------ Given entries

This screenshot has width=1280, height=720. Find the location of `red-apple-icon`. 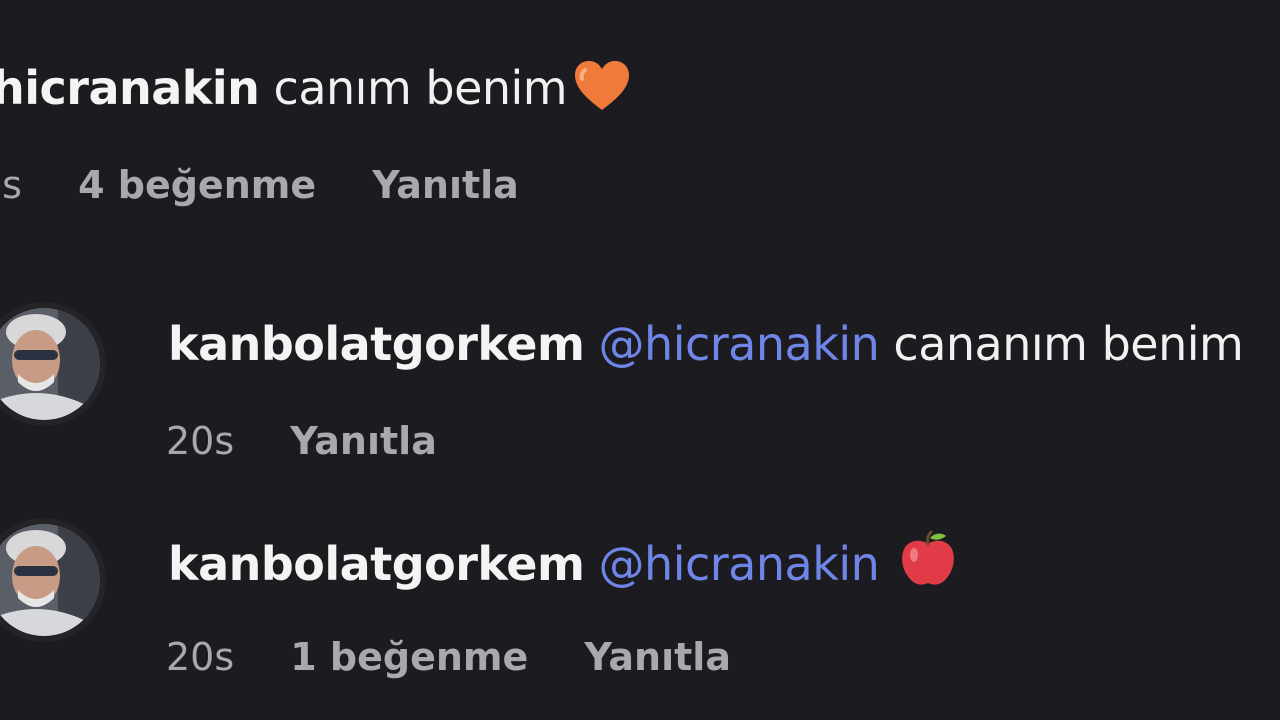

red-apple-icon is located at coordinates (928, 565).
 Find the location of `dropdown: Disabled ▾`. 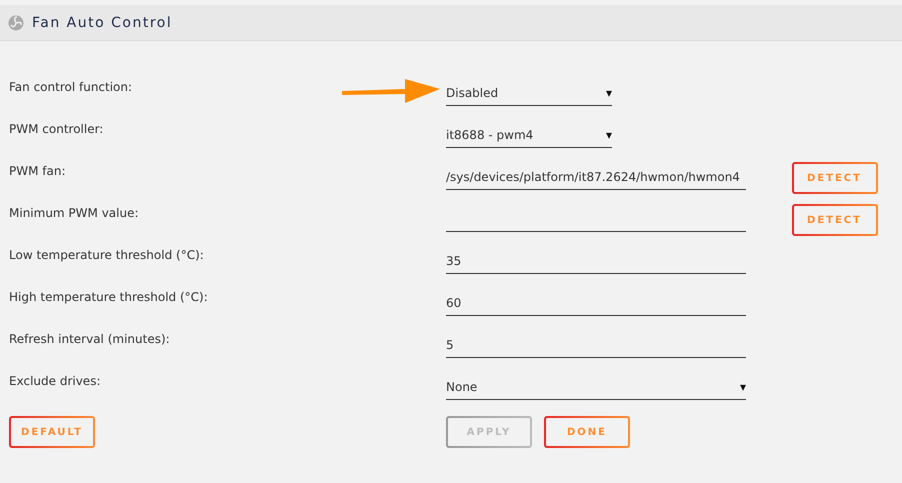

dropdown: Disabled ▾ is located at coordinates (529, 93).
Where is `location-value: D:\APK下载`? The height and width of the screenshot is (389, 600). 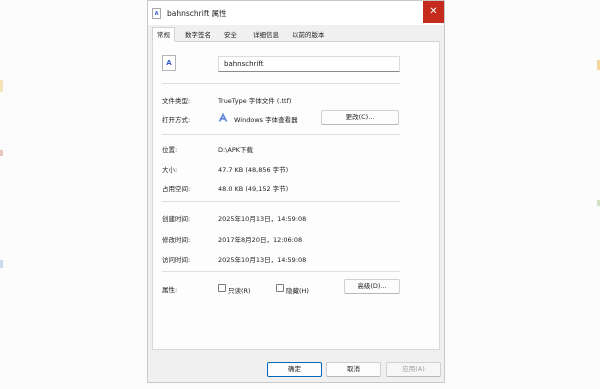 location-value: D:\APK下载 is located at coordinates (236, 150).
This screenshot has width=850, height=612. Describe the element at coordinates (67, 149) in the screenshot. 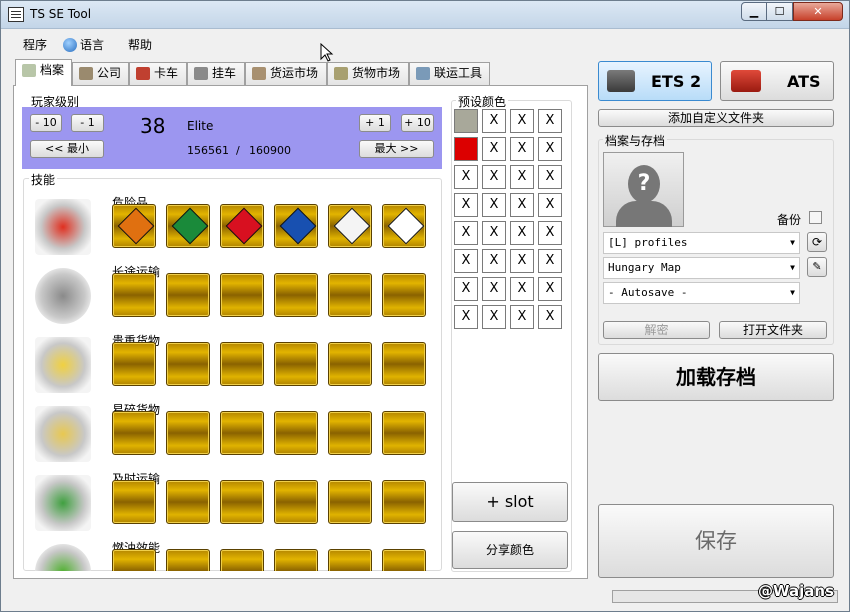

I see `level-min-button: << 最小` at that location.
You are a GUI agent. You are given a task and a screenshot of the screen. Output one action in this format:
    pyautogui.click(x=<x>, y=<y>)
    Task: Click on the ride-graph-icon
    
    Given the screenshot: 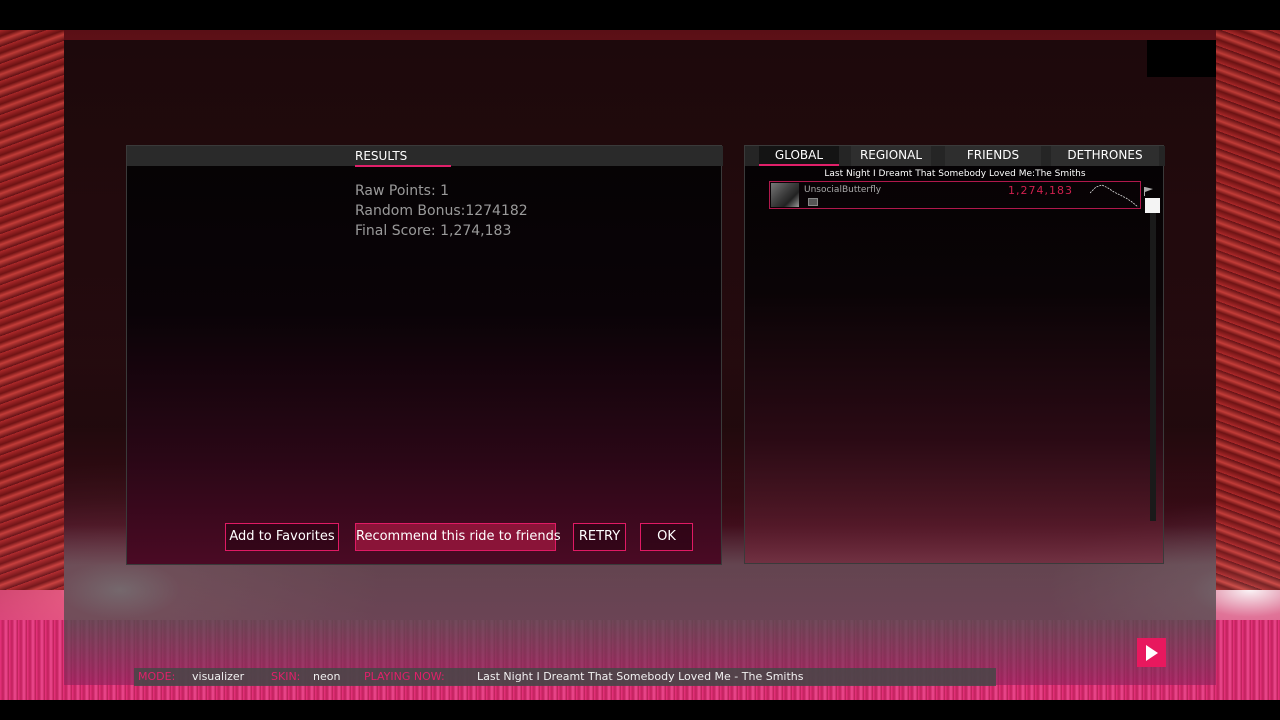 What is the action you would take?
    pyautogui.click(x=1114, y=196)
    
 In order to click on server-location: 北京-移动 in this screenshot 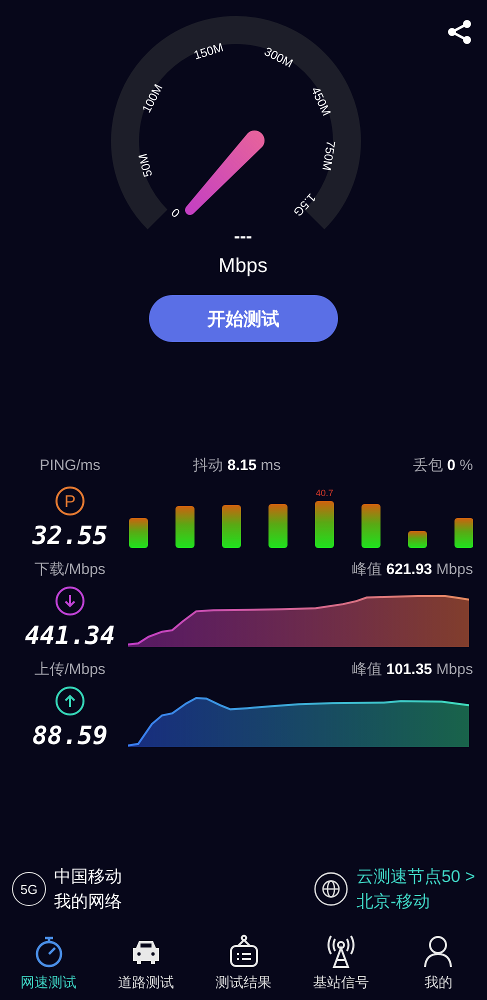, I will do `click(394, 902)`.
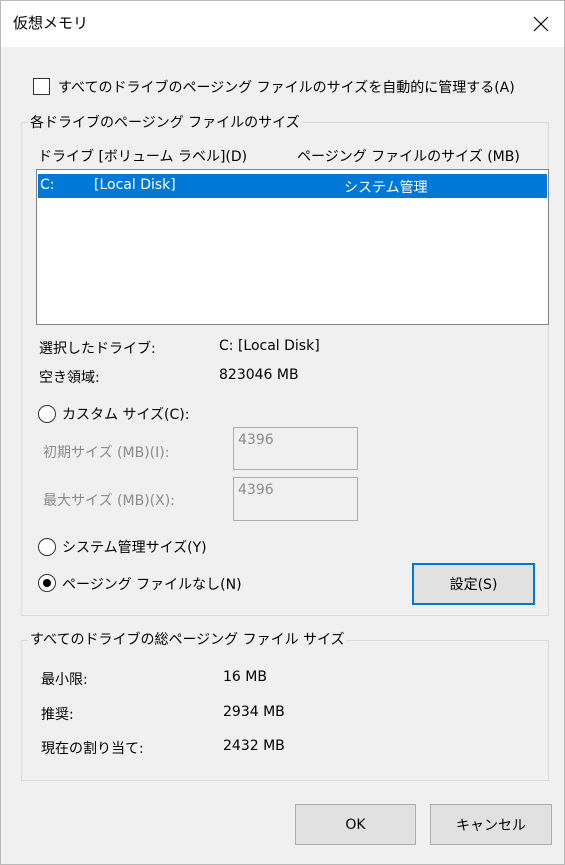 The width and height of the screenshot is (565, 865). Describe the element at coordinates (254, 746) in the screenshot. I see `current-allocation-value: 2432 MB` at that location.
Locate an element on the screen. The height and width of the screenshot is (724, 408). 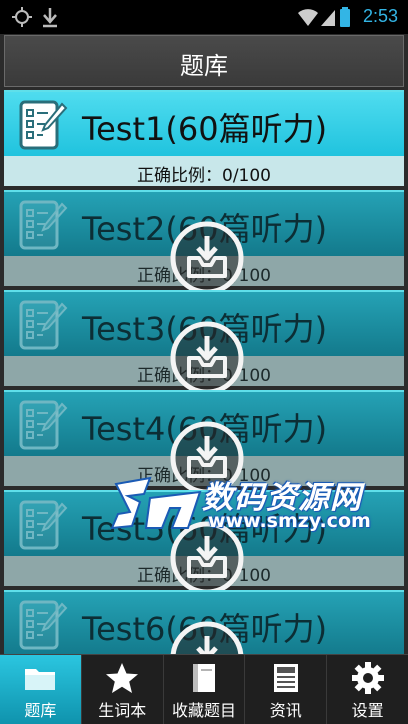
tab-question-bank: 题库 is located at coordinates (41, 690).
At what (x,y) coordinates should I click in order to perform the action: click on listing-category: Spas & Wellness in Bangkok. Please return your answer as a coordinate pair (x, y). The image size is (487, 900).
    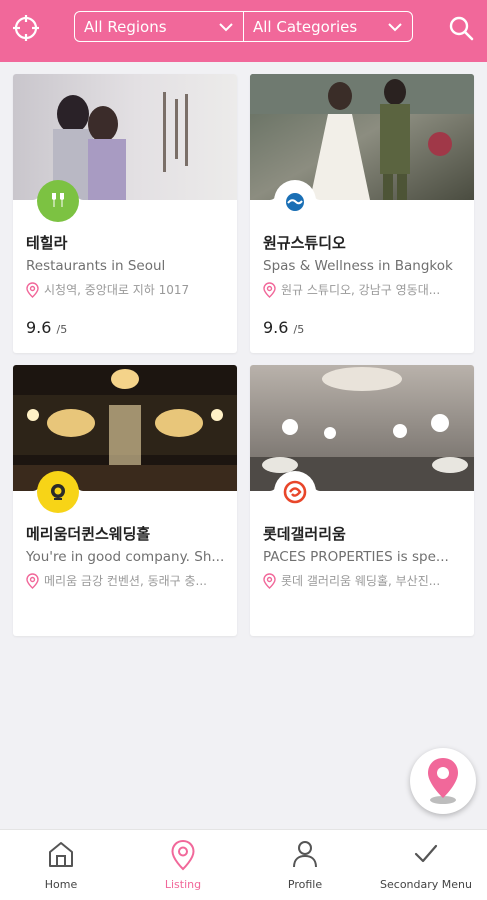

------------

Render the items as a Markdown table with columns Row and Line, from the first line through the line holding "dropdown: Disabled ▾ is", inclusive. Skip blank lines and leave the pictures out.

| Row | Line |
|---|---|
| 1 | This screenshot has width=1280, height=720. Find the location of `red-apple-icon`.  |
| 2 | red-apple-icon is located at coordinates (928, 565). |
| 3 |  Find the location of `dropdown: Disabled ▾`.  |
| 4 | dropdown: Disabled ▾ is located at coordinates (529, 93). |